[SciPy-user] Re: [SciPy-dev] Future directions for SciPy in light of meeting at Berkeley
Bob Ippolito
bob at redivi.com
Wed Mar 9 20:42:28 EST 2005
On Mar 9, 2005, at 8:30 PM, Robert Kern wrote:
> Bob Ippolito wrote:
>> On Mar 9, 2005, at 12:33 PM, Stephen Walton wrote:
>>>> 2) Installation problems -- I'm not completely clear on what the
>>>> "installation problems" really are.
>>>
>>>
>>> scipy and matplotlib are both very easy to install. Using ATLAS is
>>> the biggest pain, as Travis says, and one can do without it. Now
>>> that a simple 'scipy setup.py bdist_rpm' seems to work reliably, I
>>> for one am happy.
>> On Mac OS X, using ATLAS should be pretty trivial because the OS
>> already ships with an optimized implementation! The patch I created
>> for Numeric was very short, and I'm pretty sure it's on the trunk
>> (though last I packaged it, I had to make a trivial fix or two, which
>> I reported on sourceforge). I haven't delved into SciPy's source in
>> a really long time, so I'm not sure where changes would need to be
>> made, but I think someone else should be fine to look at Numeric's
>> setup.py and do what needs to be done to SciPy.
>
> Scipy already works just fine with Accelerate. No patch is necessary.

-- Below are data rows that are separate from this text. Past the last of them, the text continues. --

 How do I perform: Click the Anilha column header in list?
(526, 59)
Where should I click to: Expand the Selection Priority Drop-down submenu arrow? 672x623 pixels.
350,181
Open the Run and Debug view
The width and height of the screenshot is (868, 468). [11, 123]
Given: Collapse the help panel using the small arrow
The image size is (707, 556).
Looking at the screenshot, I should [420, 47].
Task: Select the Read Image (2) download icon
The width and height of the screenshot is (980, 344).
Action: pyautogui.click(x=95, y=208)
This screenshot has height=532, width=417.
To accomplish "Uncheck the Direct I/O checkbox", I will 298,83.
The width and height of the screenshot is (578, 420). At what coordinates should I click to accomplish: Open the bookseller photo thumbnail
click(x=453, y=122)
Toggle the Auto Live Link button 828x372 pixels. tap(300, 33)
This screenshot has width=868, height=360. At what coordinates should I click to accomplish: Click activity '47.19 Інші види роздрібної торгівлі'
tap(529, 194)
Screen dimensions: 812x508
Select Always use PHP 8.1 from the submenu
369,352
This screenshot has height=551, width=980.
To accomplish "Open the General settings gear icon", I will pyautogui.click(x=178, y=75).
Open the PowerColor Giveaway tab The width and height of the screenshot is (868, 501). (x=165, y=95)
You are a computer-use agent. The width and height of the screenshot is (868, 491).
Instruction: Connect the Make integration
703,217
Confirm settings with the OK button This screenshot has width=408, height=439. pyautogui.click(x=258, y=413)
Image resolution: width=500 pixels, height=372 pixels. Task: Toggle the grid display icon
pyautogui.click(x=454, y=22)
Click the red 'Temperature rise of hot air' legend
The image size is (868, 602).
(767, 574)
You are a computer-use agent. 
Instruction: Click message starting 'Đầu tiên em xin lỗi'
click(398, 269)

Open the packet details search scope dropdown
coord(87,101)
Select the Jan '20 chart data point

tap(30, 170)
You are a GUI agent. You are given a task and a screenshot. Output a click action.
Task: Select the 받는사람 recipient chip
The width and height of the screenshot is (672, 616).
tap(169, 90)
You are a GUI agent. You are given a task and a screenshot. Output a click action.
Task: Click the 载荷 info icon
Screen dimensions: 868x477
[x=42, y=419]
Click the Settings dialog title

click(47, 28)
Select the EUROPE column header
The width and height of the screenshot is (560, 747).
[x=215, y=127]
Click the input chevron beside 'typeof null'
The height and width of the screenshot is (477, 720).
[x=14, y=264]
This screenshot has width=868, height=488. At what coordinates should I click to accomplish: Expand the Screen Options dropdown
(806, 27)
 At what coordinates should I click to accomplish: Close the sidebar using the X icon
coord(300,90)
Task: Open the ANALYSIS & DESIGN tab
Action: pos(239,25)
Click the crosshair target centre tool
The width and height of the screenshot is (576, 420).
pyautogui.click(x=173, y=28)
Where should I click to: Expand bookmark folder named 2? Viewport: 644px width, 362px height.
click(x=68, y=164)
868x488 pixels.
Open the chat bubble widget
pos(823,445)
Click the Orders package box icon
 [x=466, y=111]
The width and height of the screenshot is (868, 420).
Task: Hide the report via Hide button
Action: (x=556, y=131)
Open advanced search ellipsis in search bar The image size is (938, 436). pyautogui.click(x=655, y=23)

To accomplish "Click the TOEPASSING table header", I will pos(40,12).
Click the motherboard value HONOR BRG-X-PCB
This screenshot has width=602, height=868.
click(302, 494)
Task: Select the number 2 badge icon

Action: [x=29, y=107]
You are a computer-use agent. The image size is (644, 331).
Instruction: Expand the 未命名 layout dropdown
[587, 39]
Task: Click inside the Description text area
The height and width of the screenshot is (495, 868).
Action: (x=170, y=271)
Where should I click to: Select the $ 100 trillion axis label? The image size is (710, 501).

> However, the ATLAS provided in the Accelerate framework is incomplete.
> Namely, it's missing the row-major versions of BLAS and the optimized
> LAPACK routines. Scipy does make good use of these *if* they are
> available, and the availability of these routines can be quite
> important (if you are doing heavy linear algebra, of course, if you
> Just Need It To Build, then Accelerate is the way to go).
You should file a bug at http://bugreport.apple.com/ if you have not
already. There's still a chance for 10.4!